* **WHAT IS NEEDED**
Would you write out, word for word, each line of the records below from the top through the one holding "The height and width of the screenshot is (481, 855)."?
-------------------------
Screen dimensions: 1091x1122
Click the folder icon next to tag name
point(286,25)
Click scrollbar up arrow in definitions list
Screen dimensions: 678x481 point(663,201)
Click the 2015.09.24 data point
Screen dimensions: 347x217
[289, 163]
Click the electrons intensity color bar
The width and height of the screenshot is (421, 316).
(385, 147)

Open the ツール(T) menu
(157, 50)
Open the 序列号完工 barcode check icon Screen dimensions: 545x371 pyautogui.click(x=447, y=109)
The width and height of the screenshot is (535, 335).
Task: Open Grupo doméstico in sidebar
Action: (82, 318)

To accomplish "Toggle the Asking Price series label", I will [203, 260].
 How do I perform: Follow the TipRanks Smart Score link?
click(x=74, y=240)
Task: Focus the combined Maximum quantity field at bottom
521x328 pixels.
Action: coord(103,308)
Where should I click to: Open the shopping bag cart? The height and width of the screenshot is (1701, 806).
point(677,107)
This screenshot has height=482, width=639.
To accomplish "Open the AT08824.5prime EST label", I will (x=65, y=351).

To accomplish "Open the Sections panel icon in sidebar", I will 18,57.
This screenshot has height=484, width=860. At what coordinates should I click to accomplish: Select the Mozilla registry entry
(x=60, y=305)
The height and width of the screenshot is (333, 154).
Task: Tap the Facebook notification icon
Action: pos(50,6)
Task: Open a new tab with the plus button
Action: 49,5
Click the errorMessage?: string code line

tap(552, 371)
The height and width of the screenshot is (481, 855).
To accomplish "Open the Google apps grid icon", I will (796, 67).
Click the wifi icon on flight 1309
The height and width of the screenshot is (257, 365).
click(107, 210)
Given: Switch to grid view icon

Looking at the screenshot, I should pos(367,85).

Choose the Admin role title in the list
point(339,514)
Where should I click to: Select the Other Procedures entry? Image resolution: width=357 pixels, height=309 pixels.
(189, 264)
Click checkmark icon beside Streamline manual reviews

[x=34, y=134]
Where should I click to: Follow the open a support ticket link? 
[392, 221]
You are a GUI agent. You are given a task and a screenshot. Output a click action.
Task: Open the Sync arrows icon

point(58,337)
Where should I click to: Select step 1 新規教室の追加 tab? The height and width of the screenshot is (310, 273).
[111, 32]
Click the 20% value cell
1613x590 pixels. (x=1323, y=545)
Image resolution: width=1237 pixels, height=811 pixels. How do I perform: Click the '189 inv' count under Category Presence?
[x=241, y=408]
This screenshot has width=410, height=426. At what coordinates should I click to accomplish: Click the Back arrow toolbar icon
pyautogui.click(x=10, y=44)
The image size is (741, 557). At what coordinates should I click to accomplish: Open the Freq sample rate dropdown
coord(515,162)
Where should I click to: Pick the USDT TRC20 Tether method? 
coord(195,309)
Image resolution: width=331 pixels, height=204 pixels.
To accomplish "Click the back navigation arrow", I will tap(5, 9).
-------------------------
* **WRITTEN RESPONSE**
Screen dimensions: 1091x1122
Click the folder icon next to tag name
point(286,25)
Click scrollbar up arrow in definitions list
Screen dimensions: 678x481 point(663,201)
Click the 2015.09.24 data point
Screen dimensions: 347x217
[289, 163]
Click the electrons intensity color bar
The width and height of the screenshot is (421, 316).
(385, 147)

Open the ツール(T) menu
(157, 50)
Open the 序列号完工 barcode check icon Screen dimensions: 545x371 pyautogui.click(x=447, y=109)
The width and height of the screenshot is (535, 335).
Task: Open Grupo doméstico in sidebar
Action: (82, 318)

To accomplish "Toggle the Asking Price series label", I will [203, 260].
 How do I perform: Follow the TipRanks Smart Score link?
click(x=74, y=240)
Task: Focus the combined Maximum quantity field at bottom
521x328 pixels.
Action: coord(103,308)
Where should I click to: Open the shopping bag cart? The height and width of the screenshot is (1701, 806).
point(677,107)
This screenshot has height=482, width=639.
To accomplish "Open the AT08824.5prime EST label", I will (x=65, y=351).

To accomplish "Open the Sections panel icon in sidebar", I will 18,57.
This screenshot has height=484, width=860. At what coordinates should I click to accomplish: Select the Mozilla registry entry
(x=60, y=305)
The height and width of the screenshot is (333, 154).
Task: Tap the Facebook notification icon
Action: pos(50,6)
Task: Open a new tab with the plus button
Action: 49,5
Click the errorMessage?: string code line

tap(552, 371)
The height and width of the screenshot is (481, 855).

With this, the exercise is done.